Work item ▸ Starting at the line that contains "Task: Select the CallRail pin icon", copy every line to the end of the material below exactly, and omit the pictures.

Source data ▸
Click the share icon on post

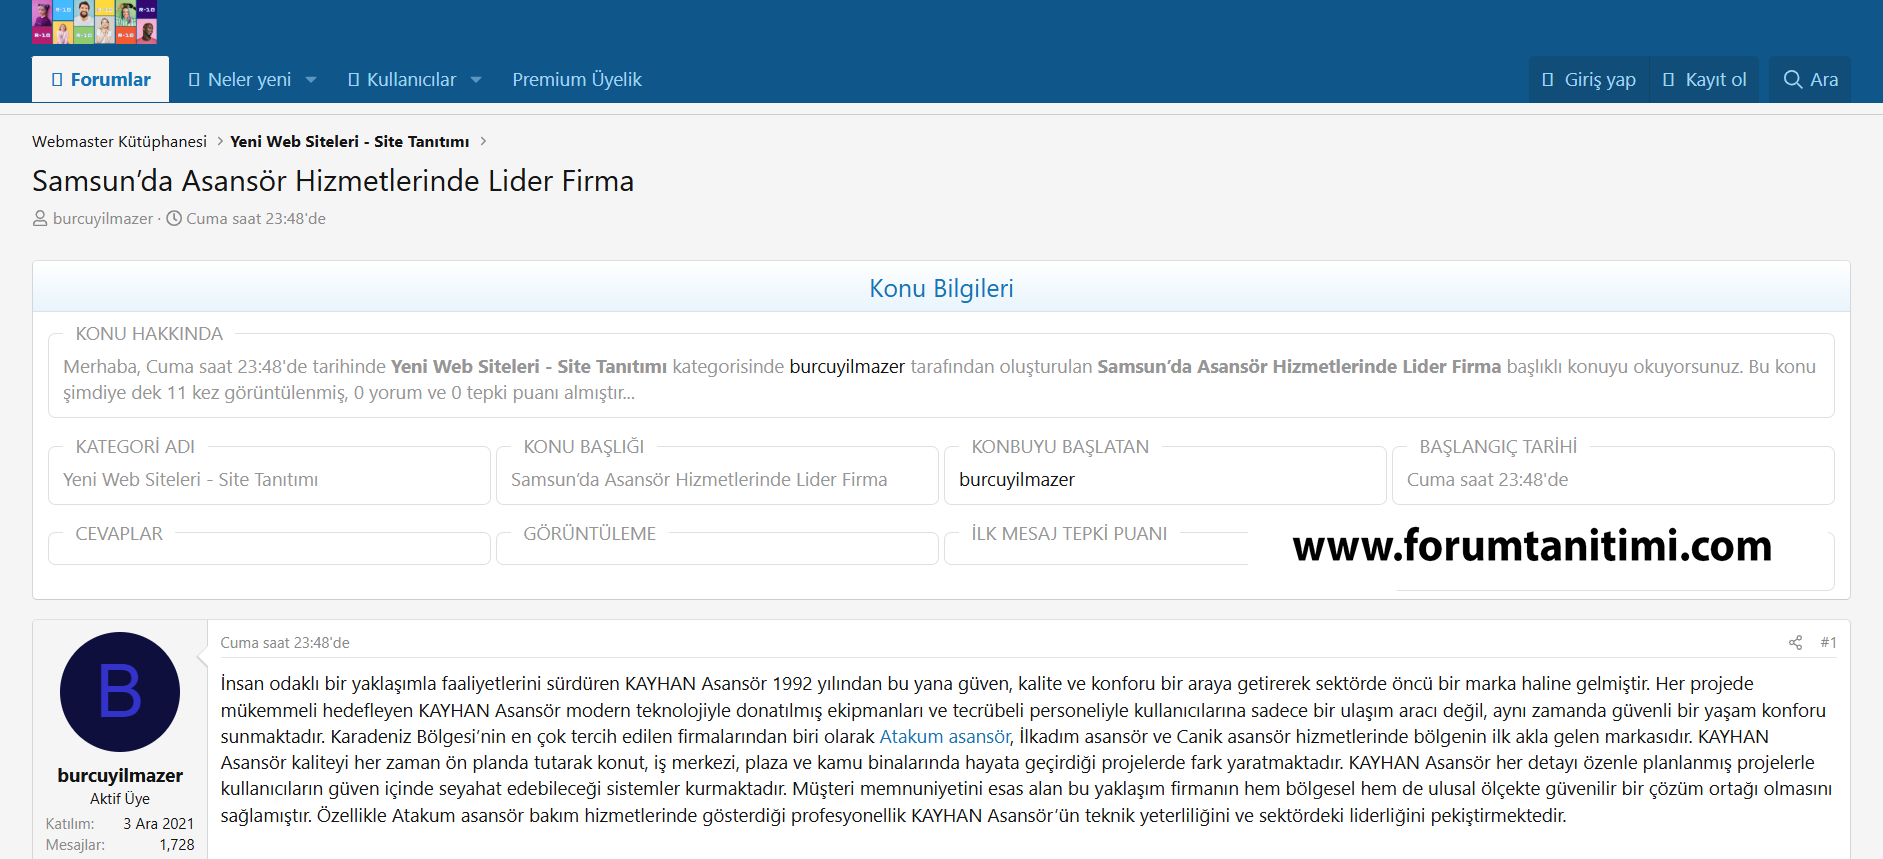pyautogui.click(x=1795, y=643)
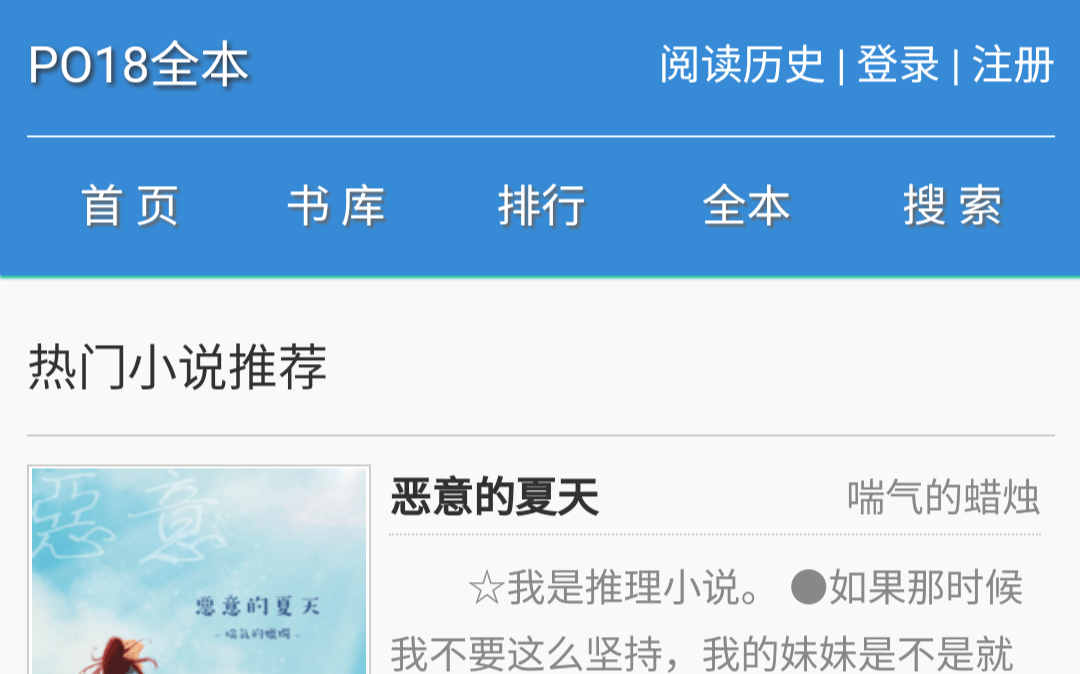Screen dimensions: 1080x674
Task: Open the 书库 library tab
Action: (336, 206)
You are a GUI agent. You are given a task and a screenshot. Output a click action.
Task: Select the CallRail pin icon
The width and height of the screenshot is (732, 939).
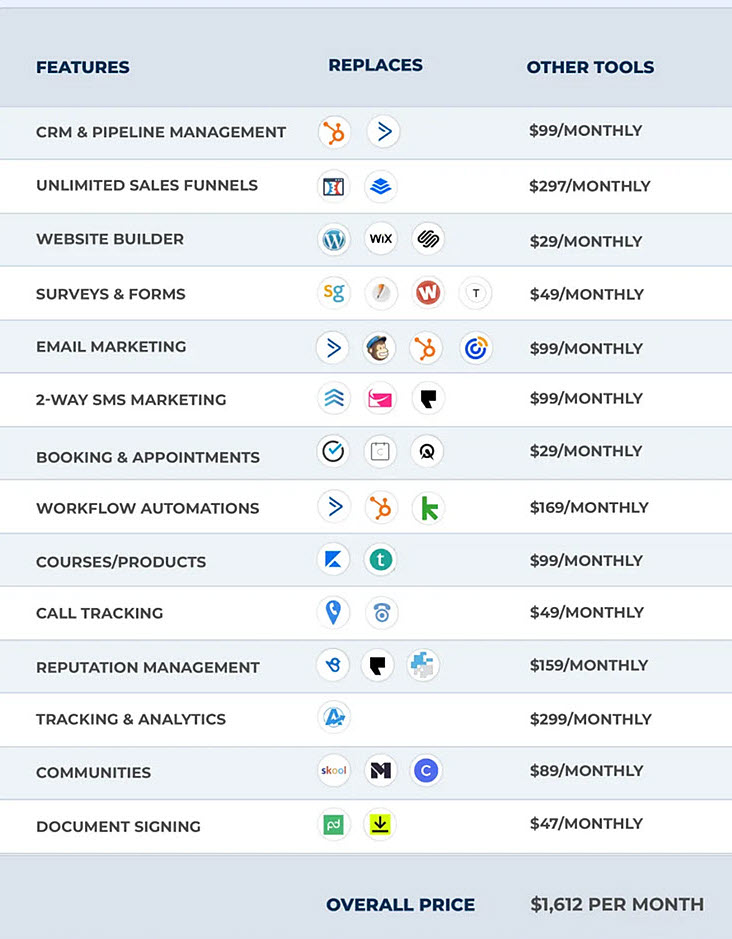(x=333, y=612)
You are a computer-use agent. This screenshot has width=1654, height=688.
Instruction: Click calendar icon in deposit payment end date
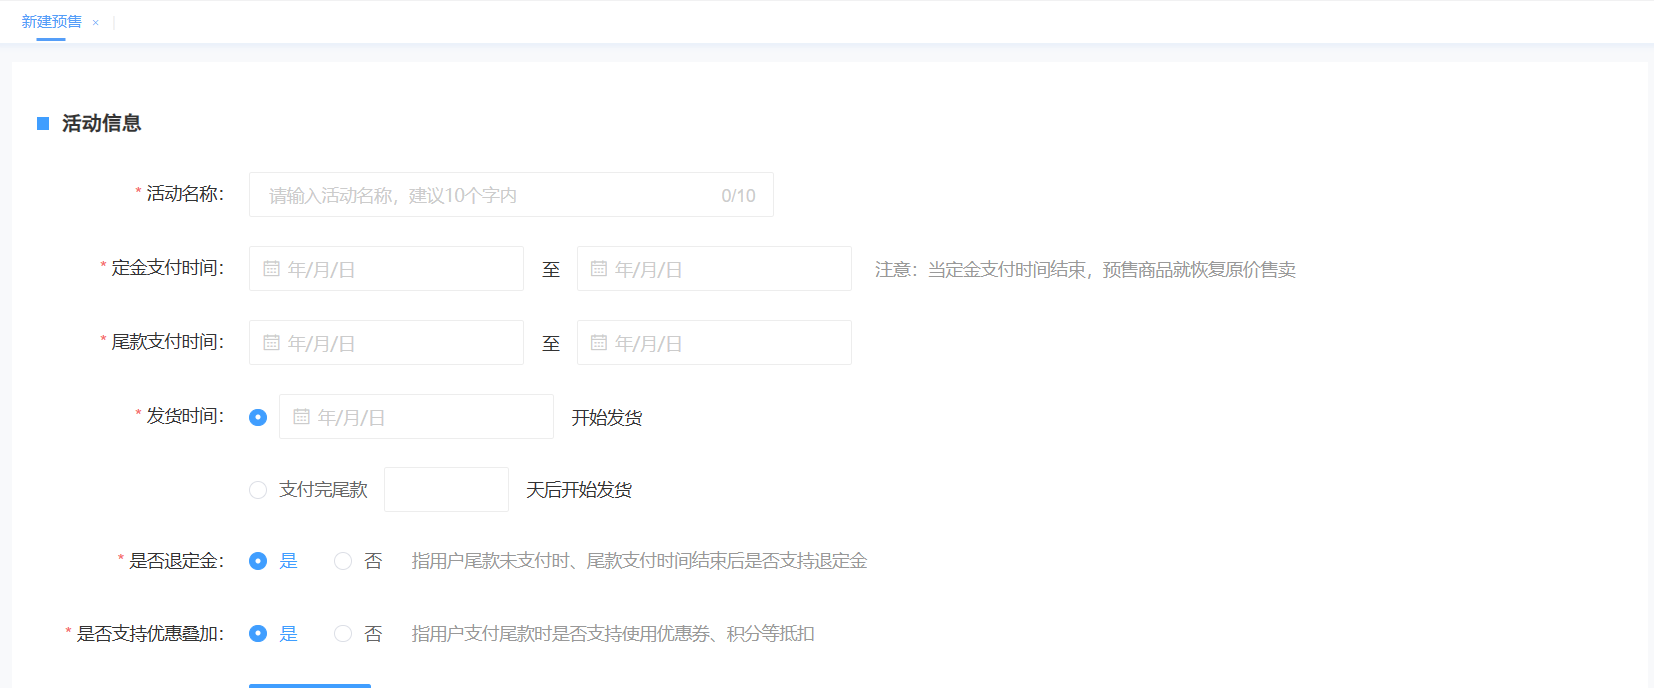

Solution ▸
Task: Select the CallRail pin icon
The width and height of the screenshot is (732, 939).
(x=333, y=612)
You are a computer-use agent. This screenshot has width=1654, height=688.
Instruction: Click calendar icon in deposit payment end date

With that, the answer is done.